Scientists discover why some people get headaches from drinking red wine – and expensive bottles are MORE likely to cause them
A mystery about why red wine is more likely to give you headaches may have been solved by scientists.
Evidence shows that red wine causes more headaches than spirits, white or sparkling wine, or beer.
Headaches can start within half an hour of drinking, after just one or two glasses of wine.
Now researchers have identified the likely cause: an antioxidant called quercetin, which can prevent people from properly processing alcohol.
This antioxidant is more abundant in grapes exposed to more sunlight.
Researchers from the University of California say a so-called ‘red wine headache’ can start within 30 minutes and up to three hours after a small drink.
The good news for people who buy reasonably priced red wine from the supermarket is that it is less likely to give them a headache because more expensive varieties tend to be exposed to more sunlight.
Red wine from British vineyards may also cause fewer headaches because it is likely to receive less sunshine than New World wines from Australia.
However, more research is needed into this, and into the direct influence of quercetin on humans.
So far, scientists have only confirmed that it blocks an enzyme needed to break down alcohol in the body – and that inefficient breakdown can cause headaches.
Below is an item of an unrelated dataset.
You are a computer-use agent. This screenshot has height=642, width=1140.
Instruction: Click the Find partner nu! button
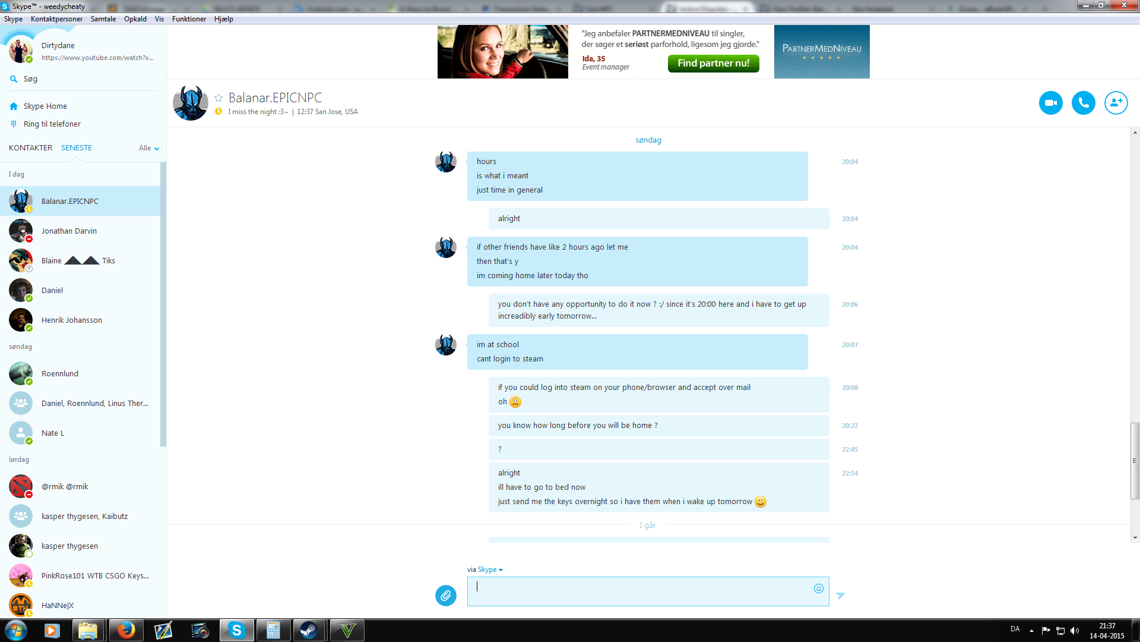(x=713, y=63)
Andrew Waterhouse, co-author of a study on the phenomenon, and professor emeritus at the University of California, Davis, said: ‘Alcohol is converted first into a compound called acetaldehyde and then into harmless acetate.
‘But we think quercetin prevents acetaldehyde from being converted into acetate, so it stays in the body and causes inflammation and headaches.
‘It means that in the future people might be able to look at the label to see the amount of quercetin in a bottle of red wine, to try to reduce the chance of a headache, or we might put something in the wine to bind to the quercetin . , so it can’t have this effect.’
Red wine has more quercetin because the full grapes remain in the wine, while white wine has the skins and seeds removed.
Grapes produce quercetin to protect themselves from the sun, so those exposed to the sun have up to eight times as much of it as grapes grown in shaded vineyards.
Professor Waterhouse said: ‘We don’t know which red wines contain the most quercetin, and so pose a greater risk of headaches.
‘However, expensive wines are often exposed to more sunlight because this makes them taste better and people who buy cheaper wines are less likely to get headaches.
‘Wines that are more than ten years old tend to build up a residue that can contain higher levels of quercetin, which is not usually consumed, so these may also be safer for preventing headaches.’
Red wine headaches have been attributed to everything from alcohol to the tannins that give the wine its distinctive mouthfeel and the sulfites it contains.
However, researchers knew that many people of Asian background, such as people from Japan and Korea, are more likely to get headaches after drinking alcohol and that they have a genetic variation that prevents them from breaking down acetaldehyde properly.
They looked for an ingredient in red wine that could have a similar effect to this genetic variation.
Quercetin, they discovered in the laboratory, similarly blocked the enzyme mitochondrial aldehyde dehydrogenase, preventing the effect of acetaldehyde from being processed normally.
Morris Levin, professor of neurology and director of the Headache Center at the University of California, San Francisco, and another researcher behind the theory, published in the journal Scientific Reports, said: ‘We hypothesize that when sensitive people consume wine even in modest amounts from quercetin, they develop headaches, especially if they have a pre-existing migraine or other primary headache condition.
‘We think we are finally on the right track to explaining this millennia-old mystery.